Images come first, in our pamphlets, because – by visualizing empirical findings – they constitute the specific object of study of computational criticism; they are our “text”; the counterpart to what a well-defined excerpt is to close reading. (p. 3)
I take this to mean that the image shows the empirical findings or the model drawn from the data. That model is studied through the visualization. The visualization is not an illustration or supplement.
By frustrating our expectations, failed experiments “estrange” our natural habits of thought, offering us a chance to transform them. (p. 4)

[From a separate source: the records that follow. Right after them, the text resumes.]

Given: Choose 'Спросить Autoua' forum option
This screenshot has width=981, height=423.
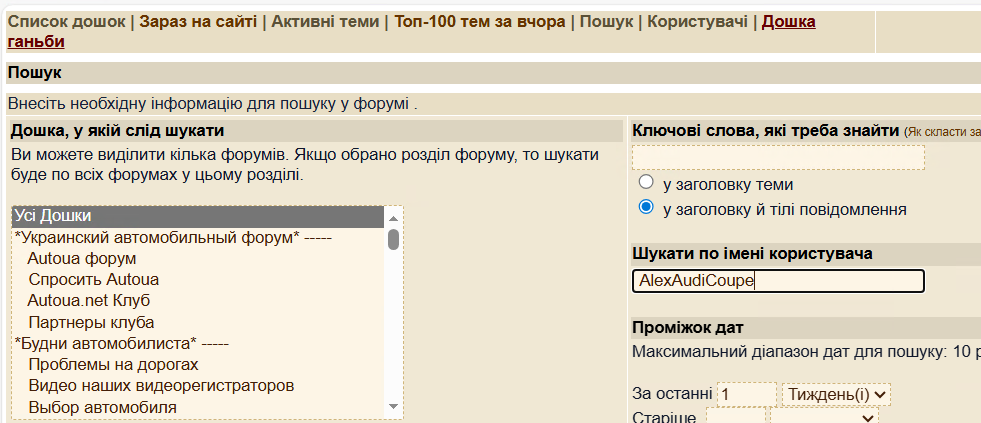Looking at the screenshot, I should click(x=93, y=279).
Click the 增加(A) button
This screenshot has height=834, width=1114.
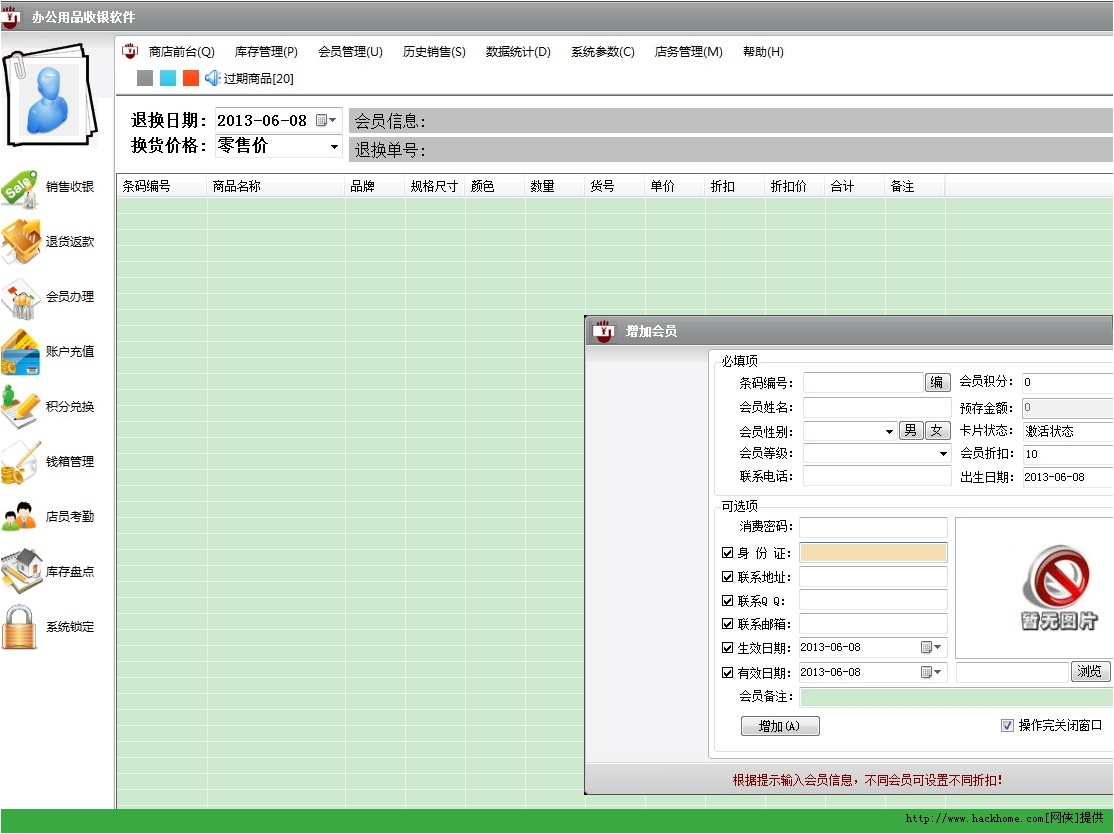coord(780,725)
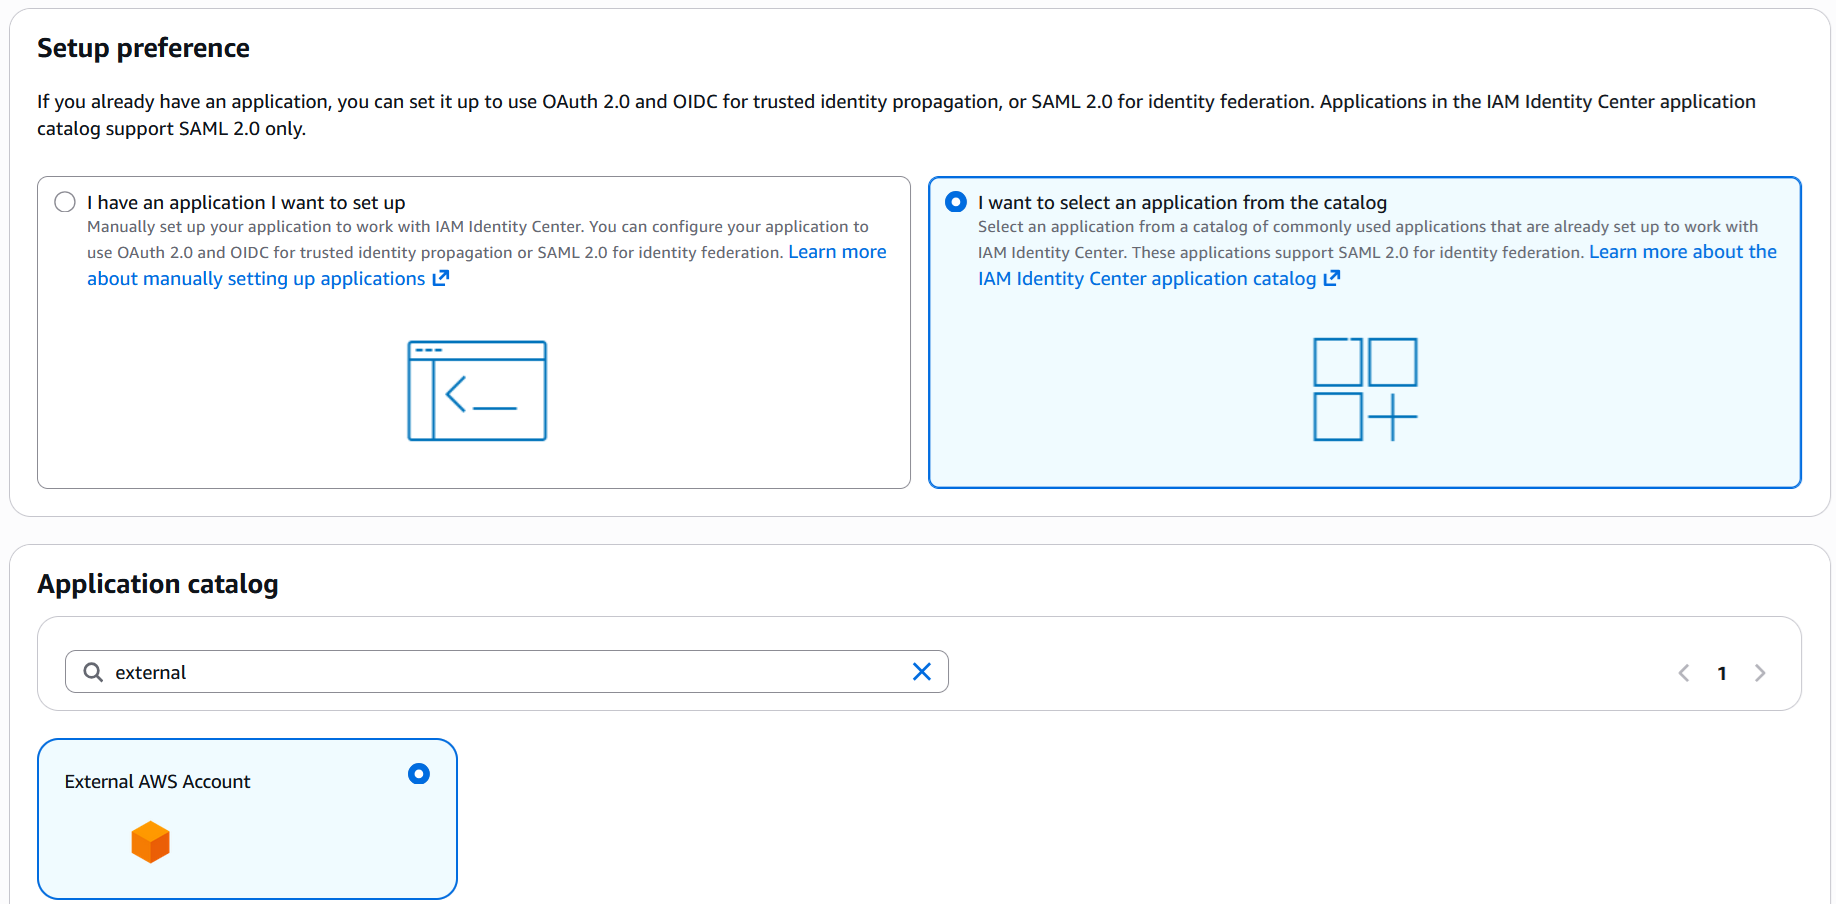Click inside the catalog search field

[500, 672]
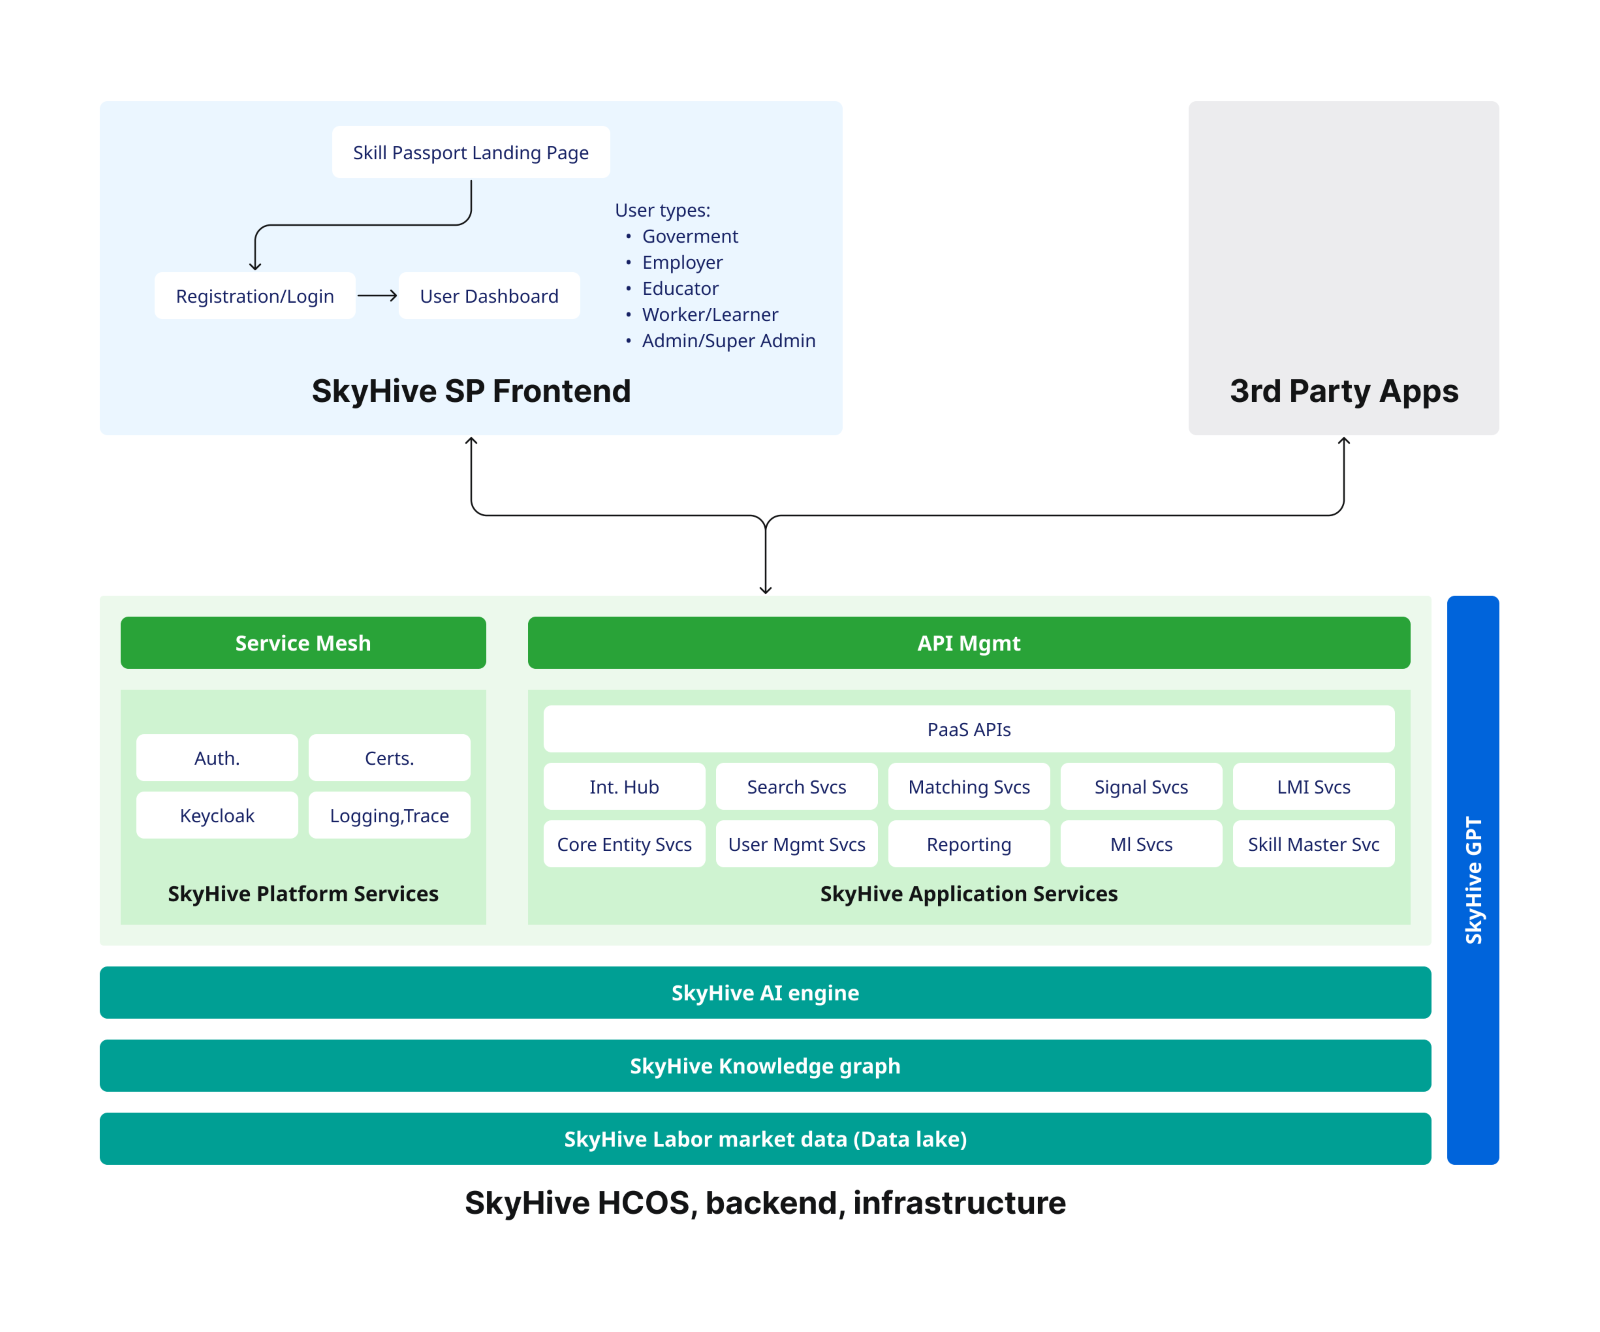
Task: Click the arrow between Registration/Login and User Dashboard
Action: (377, 296)
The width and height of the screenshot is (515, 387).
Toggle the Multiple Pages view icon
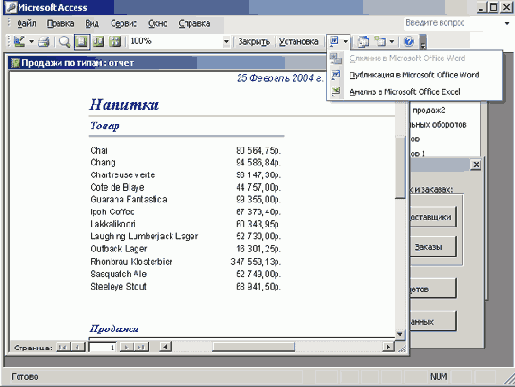click(x=115, y=42)
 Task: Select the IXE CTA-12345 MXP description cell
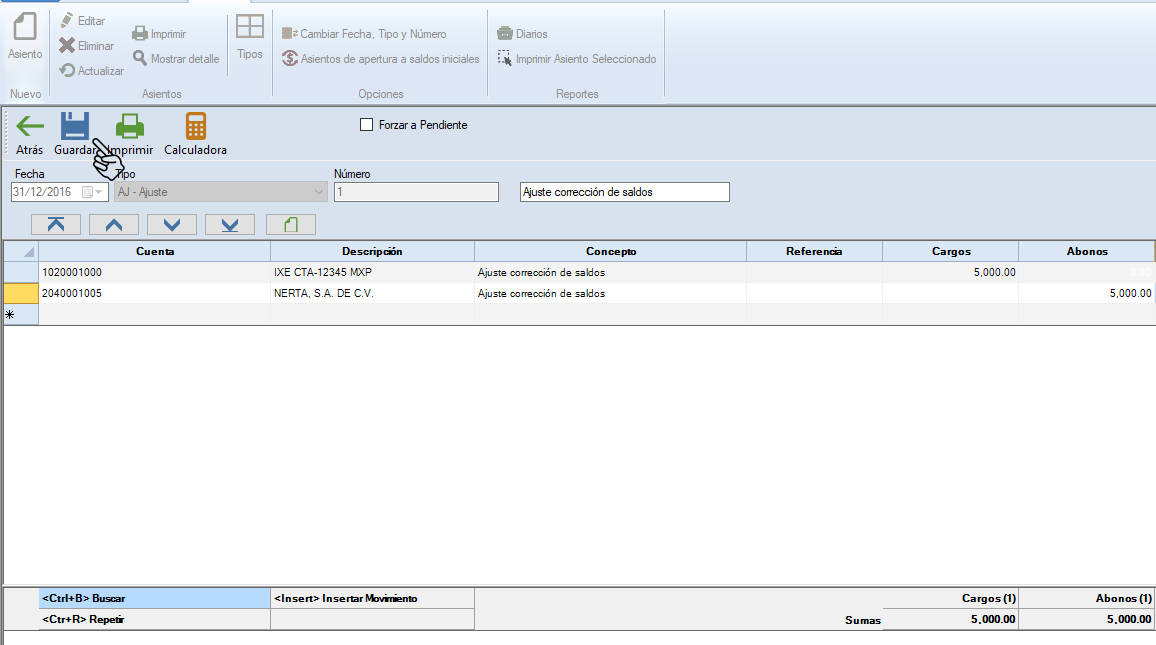tap(372, 272)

The pamphlet has a good section on failure and how that is not just a rhetorical ploy, but important to research. I would add that only certain types of failure are so. There are dumb failures too. He then moves on to the question of successes in the digital humanities and ends with an interesting reflection on how the digital humanities and Marxist criticism don’t seem to have much to do with each other.
But he (Bordieu) also stands for something less obvious, and rather perplexing: the near-absence from digital humanities, and from our own work as well, of that other sociological approach that is Marxist criticism (Raymond Williams, in “A Quantitative Literary History”, being the lone exception). This disjunction – perfectly mutual, as the indiference of Marxist criticism is only shaken by its occasional salvo against digital humanities as an accessory to the corporate attack on the university – is puzzling, considering the vast social horizon which digital archives could open to historical materialism, and the critical depth which the latter could inject into the “programming imagination”. It’s a strange state of a airs; and it’s not clear what, if anything, may eventually change it. For now, let’s just acknowledge that this is how things stand; and that – for the present writer – something needs to be done. It would be nice if, one day, big data could lead us back to big questions. (p. 7)
3quarksdaily, one of my favourite sites to read just posted a very nice essay by Sanjukta Paul on Where Probability Meets Literature and Language: Markov Models for Text Analysis. The essay starts with Markov, who in the 19th century was doing linguistic analysis by hand and goes to authorship attribution by people like Fiona Tweedie (the image above is from a study she co-authored). It also explains markov models on the way.